Cerré los ojos unos segundos para recuperar. Matías me besó con ternura, feliz de haberme dado un placer tan intenso, pero más arrecho que nunca.
—Qué rico, Sandra, me encanta cuando te vienes —me dijo mientras se arrodillaba entre mis piernas y se acercaba de mi sexo. —Te quiero lamer todita.

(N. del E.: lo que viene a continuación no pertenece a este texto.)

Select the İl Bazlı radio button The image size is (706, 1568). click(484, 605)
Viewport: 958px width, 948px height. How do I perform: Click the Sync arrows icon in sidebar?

Hundió su cara entre mis piernas y empezó a lamerme con aplicación. Al mismo tiempo, abrió el cierre de su pantalón para liberar su verga, dura y tensa, y masturbarse lentamente. Matías podía quedarse así durante largos minutos, saboreándome como si fuera una golosina deliciosa. Acerqué mi pie de su sexo para acariciarlo. Gimió y soltó su verga, le excitaba mucho que le tocara el sexo con los pies. Suavemente, paseaba a lo largo de su verga con indolencia, de abajo hacia arriba, presionando un poco, para que se quede con una sensación de masturbación frustrada. Me lamía más rápidamente y sentí que podía venirme de nuevo bajo su lengua. Mis suspiros se aceleraron cuando concentró sus amplios lenguazos sobre mi clítoris. Le agarré la cabeza para pegarlo a mi sexo y presioné su verga más fuerte con mi pie. Su gemido ahogado fue la chispa que volvió a hacerme perder el control. Me penetró con su lengua y me vine sobándome en su cara con espasmos incontrolables.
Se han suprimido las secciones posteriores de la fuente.